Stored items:
************

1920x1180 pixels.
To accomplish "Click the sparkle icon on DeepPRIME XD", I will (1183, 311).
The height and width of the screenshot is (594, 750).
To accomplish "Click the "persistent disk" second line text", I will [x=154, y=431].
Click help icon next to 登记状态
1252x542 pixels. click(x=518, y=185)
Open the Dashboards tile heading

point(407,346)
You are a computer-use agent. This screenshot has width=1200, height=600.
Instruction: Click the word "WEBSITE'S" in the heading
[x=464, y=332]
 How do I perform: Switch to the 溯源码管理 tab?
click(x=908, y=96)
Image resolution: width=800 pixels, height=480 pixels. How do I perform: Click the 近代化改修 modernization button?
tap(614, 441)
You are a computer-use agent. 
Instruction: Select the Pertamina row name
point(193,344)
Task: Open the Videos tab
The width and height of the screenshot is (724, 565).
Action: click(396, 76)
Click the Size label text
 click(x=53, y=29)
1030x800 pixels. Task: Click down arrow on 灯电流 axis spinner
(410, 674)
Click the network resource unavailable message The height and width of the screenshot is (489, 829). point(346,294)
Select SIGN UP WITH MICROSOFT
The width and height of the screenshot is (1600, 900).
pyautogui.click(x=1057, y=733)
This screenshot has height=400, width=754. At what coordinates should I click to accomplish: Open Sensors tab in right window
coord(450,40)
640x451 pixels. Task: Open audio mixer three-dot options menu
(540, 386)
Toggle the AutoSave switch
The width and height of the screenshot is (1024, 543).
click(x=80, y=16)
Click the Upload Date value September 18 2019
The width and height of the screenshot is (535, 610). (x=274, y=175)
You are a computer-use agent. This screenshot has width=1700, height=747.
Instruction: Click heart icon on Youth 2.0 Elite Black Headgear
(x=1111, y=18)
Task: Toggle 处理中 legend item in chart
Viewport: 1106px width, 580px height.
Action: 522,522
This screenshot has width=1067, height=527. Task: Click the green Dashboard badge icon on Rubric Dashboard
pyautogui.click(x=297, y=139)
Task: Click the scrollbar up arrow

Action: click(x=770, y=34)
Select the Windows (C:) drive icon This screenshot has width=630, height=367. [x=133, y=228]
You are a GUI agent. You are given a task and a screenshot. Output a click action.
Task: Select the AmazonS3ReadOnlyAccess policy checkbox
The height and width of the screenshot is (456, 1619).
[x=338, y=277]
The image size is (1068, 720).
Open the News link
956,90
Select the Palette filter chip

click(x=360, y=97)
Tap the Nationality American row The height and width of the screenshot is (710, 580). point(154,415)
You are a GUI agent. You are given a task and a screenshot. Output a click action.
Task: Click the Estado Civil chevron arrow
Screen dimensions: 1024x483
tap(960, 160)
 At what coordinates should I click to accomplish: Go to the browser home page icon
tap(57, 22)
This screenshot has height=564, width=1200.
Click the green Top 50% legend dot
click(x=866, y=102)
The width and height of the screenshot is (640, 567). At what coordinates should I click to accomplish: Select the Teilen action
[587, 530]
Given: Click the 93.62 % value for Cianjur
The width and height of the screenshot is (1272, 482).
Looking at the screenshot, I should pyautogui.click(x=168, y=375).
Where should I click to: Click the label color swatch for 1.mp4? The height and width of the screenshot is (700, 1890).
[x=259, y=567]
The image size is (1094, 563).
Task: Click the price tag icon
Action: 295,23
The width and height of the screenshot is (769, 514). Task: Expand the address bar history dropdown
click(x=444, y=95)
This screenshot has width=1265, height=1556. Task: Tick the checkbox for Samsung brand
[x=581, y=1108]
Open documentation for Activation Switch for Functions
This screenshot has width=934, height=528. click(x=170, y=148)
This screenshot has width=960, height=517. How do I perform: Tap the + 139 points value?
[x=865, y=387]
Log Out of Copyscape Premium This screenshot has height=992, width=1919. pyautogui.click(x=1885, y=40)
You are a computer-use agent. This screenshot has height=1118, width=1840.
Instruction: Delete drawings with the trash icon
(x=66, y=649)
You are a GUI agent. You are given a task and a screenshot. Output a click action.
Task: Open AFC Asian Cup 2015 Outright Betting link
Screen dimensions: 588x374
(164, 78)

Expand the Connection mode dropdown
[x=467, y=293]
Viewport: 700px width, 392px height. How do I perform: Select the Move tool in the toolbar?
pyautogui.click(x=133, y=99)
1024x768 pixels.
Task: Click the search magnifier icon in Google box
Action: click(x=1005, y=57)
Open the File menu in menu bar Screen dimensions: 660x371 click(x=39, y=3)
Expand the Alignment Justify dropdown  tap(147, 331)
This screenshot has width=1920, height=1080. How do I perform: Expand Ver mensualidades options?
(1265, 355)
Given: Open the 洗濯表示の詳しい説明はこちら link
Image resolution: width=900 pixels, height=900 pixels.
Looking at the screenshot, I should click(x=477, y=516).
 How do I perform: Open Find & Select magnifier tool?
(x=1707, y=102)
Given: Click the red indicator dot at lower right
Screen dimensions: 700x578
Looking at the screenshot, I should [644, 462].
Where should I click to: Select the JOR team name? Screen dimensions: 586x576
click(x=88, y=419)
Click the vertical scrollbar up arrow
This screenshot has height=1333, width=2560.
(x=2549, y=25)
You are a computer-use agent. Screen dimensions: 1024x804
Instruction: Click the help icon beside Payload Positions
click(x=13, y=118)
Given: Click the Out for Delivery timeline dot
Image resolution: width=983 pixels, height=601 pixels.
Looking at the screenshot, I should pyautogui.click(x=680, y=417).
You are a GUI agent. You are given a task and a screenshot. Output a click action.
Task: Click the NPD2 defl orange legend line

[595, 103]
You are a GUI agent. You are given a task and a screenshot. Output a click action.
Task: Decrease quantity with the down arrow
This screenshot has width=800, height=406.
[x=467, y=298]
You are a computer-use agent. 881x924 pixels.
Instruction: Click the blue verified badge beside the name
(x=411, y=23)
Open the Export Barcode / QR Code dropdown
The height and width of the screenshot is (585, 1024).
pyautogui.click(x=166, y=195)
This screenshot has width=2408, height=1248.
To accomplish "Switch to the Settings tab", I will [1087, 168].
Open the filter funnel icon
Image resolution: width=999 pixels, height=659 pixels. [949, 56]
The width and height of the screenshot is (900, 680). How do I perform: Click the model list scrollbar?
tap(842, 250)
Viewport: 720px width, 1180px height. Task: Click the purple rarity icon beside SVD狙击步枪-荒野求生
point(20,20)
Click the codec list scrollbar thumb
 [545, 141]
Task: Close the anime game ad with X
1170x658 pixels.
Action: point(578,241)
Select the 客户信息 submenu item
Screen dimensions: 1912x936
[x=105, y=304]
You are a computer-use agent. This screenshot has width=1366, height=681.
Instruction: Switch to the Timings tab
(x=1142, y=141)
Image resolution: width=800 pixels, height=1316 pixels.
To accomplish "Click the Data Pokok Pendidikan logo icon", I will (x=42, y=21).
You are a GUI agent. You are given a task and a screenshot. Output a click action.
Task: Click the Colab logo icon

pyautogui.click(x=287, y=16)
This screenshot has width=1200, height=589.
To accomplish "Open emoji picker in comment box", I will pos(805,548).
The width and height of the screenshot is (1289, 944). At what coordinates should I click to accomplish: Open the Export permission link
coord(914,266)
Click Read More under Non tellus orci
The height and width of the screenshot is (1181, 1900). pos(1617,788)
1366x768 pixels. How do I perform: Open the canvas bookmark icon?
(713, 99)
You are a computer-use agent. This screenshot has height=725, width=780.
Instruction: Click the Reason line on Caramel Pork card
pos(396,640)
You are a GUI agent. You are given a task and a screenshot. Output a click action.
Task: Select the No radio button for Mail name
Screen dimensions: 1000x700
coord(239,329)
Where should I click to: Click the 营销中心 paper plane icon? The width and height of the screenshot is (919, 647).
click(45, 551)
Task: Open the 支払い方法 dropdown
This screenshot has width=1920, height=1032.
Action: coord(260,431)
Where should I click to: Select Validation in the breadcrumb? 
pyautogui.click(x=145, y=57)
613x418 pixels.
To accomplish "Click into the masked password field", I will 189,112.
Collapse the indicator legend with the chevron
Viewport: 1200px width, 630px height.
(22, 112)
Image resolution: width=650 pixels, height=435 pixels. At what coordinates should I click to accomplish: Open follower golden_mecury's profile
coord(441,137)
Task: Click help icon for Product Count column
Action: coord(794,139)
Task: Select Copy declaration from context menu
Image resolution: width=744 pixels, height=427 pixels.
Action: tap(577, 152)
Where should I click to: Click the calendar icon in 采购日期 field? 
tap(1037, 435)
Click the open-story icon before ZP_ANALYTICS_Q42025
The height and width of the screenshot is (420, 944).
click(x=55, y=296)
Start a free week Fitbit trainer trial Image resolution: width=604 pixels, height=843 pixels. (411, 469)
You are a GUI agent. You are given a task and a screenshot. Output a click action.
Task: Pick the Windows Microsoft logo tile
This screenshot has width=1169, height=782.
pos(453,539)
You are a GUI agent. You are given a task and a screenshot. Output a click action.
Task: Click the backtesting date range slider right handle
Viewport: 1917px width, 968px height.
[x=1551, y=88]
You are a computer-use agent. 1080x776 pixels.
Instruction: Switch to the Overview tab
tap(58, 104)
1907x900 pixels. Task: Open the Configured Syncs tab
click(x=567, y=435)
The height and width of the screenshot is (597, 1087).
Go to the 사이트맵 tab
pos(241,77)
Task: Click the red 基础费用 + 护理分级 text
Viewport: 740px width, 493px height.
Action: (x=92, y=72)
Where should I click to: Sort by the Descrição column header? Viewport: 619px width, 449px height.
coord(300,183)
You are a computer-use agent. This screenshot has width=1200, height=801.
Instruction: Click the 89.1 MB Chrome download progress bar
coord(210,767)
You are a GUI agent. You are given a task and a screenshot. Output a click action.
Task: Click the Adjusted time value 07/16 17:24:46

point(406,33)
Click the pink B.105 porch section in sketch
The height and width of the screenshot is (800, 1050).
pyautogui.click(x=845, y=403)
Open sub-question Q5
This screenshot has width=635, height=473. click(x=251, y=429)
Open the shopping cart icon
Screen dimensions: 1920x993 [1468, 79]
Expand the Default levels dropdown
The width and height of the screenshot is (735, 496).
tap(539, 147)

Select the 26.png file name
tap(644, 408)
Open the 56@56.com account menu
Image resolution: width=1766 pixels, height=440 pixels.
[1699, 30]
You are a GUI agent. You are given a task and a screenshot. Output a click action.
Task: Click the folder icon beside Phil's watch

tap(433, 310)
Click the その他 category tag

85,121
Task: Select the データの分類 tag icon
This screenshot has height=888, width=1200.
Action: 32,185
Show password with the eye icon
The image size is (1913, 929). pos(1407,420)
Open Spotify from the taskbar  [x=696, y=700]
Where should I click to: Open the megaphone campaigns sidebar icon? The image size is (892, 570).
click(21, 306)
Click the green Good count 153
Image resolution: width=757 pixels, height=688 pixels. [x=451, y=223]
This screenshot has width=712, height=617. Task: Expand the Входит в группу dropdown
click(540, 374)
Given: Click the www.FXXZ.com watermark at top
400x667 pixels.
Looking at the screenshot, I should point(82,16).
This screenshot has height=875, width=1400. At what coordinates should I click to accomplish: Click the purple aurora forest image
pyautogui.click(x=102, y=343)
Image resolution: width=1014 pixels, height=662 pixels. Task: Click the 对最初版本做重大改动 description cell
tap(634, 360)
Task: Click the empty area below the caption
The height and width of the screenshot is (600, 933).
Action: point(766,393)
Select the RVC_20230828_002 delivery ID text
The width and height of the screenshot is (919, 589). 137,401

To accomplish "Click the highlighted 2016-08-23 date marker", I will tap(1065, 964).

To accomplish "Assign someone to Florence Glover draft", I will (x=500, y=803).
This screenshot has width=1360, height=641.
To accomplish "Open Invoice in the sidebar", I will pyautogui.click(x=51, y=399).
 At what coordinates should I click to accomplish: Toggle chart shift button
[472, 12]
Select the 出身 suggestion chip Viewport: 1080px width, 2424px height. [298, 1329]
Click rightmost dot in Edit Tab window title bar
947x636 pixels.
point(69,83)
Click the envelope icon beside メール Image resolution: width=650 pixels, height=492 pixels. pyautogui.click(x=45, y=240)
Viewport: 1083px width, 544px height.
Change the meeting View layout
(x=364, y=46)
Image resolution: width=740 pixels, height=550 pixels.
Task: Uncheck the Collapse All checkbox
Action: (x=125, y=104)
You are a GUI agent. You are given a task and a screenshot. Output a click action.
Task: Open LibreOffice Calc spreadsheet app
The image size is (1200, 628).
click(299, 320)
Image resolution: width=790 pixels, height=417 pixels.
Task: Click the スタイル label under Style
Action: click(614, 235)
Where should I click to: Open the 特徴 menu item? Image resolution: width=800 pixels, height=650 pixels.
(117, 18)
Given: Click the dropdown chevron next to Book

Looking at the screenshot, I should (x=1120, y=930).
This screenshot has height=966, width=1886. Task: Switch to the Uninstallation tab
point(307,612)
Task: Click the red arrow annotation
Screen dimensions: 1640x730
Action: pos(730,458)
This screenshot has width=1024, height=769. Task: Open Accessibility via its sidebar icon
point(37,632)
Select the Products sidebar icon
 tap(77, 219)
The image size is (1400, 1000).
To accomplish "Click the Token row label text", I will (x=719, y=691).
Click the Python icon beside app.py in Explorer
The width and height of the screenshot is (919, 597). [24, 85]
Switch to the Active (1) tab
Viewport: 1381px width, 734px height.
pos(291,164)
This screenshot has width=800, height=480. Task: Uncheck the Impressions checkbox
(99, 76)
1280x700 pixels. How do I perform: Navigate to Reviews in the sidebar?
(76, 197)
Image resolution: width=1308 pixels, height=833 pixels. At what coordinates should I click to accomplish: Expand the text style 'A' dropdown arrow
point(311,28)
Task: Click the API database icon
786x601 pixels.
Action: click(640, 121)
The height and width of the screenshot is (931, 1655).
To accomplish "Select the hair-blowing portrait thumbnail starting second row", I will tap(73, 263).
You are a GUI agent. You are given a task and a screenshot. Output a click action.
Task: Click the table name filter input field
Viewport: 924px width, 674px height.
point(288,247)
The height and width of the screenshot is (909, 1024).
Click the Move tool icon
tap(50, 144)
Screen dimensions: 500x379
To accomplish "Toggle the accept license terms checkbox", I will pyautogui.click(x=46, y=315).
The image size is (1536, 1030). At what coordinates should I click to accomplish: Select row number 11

************

**Work to be completed:** Exactly how many lines of the records include "second"? Provide the number by itself.

**Answer box:** 2